- _REQUIREMENT_: Copy each of the following rows word for word, keeping every character the same.

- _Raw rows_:

— start —

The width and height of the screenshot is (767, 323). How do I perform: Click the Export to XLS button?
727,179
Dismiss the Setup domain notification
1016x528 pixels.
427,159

— end —

- _RESULT_:
The width and height of the screenshot is (767, 323). How do I perform: Click the Export to XLS button?
727,179
Dismiss the Setup domain notification
1016x528 pixels.
427,159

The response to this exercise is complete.